Gıdanın hayatımızdaki yeri ve yaşam biçimi olarak yemek kültürüne farklı bir bakış.
Gıdanın üretiminden başlayarak soframıza gelene kadar geçirdiği süreçler, yaşadığımız hızlı hayatlar içinde kaybolurken bir yandan da sağlıklı ve doğal beslenmeye dair hassasiyetler de bunun paralelinde artmakta. Slow Food Hareketinin ortaya çıkışının temelinde endüstriyel gıda üretimi süreçleri kadar kaybolan yemek kültürünün canlandırılması da yatmaktadır. İtalya’da başlayan bu hareket kentin tarihi meydanlarından birinde açılan bir “Hızlı Yemek” markası dükkanına tepki olarak doğmuş ve günümüzde 1.500 tane Slow Food Topluluğu ve 100’den fazla ülkede bir hareket olarak büyümektedir.
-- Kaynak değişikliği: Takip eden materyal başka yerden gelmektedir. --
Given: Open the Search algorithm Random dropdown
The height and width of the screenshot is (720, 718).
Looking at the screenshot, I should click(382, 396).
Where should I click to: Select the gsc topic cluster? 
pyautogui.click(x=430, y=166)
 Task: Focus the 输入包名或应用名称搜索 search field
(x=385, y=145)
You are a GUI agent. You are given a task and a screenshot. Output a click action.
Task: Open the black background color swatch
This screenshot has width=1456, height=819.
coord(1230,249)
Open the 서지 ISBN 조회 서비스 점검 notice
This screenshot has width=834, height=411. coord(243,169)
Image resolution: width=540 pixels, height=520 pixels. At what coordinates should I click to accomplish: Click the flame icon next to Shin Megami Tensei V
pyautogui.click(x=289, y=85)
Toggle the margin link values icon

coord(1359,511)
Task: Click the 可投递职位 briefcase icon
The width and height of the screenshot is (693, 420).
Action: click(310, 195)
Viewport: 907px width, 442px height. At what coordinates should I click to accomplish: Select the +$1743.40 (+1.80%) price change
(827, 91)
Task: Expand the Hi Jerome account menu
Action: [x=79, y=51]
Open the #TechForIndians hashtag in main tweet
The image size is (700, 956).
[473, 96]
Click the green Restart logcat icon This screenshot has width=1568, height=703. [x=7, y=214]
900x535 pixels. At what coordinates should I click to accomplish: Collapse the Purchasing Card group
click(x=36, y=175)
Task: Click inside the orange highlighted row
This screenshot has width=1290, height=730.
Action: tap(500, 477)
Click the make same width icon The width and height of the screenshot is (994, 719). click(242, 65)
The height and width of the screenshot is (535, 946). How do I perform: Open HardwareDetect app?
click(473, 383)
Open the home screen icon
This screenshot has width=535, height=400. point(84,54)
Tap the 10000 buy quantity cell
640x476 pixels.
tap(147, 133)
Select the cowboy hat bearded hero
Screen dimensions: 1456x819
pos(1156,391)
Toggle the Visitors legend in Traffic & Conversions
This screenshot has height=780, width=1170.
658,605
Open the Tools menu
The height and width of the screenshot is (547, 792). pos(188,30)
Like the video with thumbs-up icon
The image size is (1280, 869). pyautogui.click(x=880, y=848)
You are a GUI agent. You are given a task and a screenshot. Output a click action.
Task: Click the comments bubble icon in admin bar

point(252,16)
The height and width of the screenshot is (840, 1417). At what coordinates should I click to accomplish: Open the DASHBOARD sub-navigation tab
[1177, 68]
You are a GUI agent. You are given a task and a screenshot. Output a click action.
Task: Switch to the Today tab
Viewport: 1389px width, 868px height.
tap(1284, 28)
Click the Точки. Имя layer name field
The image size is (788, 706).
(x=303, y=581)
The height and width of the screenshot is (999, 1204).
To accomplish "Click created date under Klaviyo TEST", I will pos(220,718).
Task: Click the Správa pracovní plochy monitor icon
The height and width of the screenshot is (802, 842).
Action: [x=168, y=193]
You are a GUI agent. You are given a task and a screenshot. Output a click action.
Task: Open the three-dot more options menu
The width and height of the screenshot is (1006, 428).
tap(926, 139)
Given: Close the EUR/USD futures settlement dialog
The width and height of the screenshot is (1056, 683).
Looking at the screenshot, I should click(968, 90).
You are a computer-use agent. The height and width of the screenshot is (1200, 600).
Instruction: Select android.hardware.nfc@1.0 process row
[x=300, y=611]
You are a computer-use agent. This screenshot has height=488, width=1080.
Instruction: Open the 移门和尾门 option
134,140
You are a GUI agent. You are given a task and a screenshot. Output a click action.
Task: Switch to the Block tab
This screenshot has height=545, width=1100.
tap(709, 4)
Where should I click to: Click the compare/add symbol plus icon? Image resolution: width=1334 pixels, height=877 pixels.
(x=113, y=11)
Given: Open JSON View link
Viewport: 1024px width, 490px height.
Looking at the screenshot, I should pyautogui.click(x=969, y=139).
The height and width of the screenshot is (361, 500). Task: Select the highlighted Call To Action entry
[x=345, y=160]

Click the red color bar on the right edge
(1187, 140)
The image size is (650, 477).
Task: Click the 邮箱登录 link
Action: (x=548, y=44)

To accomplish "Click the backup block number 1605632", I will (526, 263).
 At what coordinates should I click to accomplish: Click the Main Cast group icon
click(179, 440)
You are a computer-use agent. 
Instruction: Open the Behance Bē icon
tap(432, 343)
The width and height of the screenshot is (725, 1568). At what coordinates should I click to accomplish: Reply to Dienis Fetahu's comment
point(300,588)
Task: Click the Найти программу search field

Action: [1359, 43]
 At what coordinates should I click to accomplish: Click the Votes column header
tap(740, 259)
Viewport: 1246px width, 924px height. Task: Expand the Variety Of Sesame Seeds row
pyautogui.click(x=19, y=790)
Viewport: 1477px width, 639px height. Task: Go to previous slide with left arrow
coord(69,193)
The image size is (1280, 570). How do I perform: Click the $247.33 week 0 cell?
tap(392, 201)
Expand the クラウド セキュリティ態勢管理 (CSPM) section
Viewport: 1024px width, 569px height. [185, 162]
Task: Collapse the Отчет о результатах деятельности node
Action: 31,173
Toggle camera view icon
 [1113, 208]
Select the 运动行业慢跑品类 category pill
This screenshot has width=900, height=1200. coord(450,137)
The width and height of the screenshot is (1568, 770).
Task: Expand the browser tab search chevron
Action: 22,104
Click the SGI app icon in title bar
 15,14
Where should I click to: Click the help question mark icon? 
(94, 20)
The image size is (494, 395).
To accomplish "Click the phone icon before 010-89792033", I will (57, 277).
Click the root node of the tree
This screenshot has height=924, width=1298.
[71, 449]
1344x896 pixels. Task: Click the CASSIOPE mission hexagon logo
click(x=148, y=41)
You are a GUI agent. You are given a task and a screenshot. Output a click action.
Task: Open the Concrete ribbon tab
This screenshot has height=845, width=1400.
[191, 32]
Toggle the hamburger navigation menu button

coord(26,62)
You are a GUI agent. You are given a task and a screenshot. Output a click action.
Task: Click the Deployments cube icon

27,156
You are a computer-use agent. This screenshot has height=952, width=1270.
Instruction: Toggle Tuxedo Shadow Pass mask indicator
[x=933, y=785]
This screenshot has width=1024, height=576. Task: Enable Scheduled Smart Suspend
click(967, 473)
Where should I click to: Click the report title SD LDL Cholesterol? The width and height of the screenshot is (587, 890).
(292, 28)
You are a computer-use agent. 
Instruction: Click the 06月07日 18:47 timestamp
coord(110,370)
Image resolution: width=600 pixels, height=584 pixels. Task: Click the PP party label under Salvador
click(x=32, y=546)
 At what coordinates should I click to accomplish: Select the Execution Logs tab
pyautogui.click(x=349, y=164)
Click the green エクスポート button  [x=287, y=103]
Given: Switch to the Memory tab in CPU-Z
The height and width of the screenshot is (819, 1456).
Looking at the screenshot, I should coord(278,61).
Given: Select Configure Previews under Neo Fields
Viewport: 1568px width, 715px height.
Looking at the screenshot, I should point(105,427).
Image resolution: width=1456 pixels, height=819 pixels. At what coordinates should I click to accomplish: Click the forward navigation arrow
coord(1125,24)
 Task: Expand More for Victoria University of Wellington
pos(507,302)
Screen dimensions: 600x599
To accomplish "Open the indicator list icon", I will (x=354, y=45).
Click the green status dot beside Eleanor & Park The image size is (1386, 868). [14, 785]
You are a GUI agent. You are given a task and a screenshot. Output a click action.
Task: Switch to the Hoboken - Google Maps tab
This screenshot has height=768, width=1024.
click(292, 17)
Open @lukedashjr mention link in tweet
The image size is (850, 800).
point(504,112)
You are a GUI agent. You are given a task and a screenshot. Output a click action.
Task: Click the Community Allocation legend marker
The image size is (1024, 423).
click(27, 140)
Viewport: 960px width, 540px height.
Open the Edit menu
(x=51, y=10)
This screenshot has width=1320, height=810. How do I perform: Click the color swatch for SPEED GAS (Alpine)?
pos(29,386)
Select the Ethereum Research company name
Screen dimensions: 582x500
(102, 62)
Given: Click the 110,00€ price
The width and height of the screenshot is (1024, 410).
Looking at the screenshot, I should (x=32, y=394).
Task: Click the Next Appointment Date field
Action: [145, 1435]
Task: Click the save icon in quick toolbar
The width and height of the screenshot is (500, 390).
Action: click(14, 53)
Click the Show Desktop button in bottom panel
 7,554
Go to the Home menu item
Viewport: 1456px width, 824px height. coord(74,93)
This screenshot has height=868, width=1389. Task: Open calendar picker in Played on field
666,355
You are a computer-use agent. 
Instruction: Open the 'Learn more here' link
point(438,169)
İtalya, Fransa, Almanya, İngiltere, Japonya, İsviçre ve Amerika’da ülke seviyesinde Slow Food heyetlerini kurmuş ve altında çeşitli organizasyonlar düzenlemektedir. Avrupa Birliği bazında ortak Sürdürülebilir Gıda Politikalarını oluşturmak için çalışmalarda bulunmaktadır. 2013’te Brüksel’de açılan ofis ile AB gıda politikaları çalışmalarını gözlemlemeye başlamıştır.
Slow Food ulusal düzeydeki kurduğu komiteler, Gastoronomi Enstitüsü ve Üniversiteleri, Terra Madre oluşumu, biyoçeşitlilik derneği ile dünya çapında yerel ve küresel ölçekte üretici ve yarı-üretici (türetici) arası ağların kurulmasına, üretici ve türeticilere eğitimler vermeyi ve biyoçeşitliliği korumaya dair çalışmaya devam etmektedir.
Slow Food gıda üreticilerinin ve gezegenin sürdürülebildiği ve herkesin sağlıklı ve temiz gıdaya erişebildiği bir dünyanın hayalini kurmaktadır. Bu çizdiği çerçeve 3 temel ilkeye dayanmaktadır; İyi, Temiz ve Adil.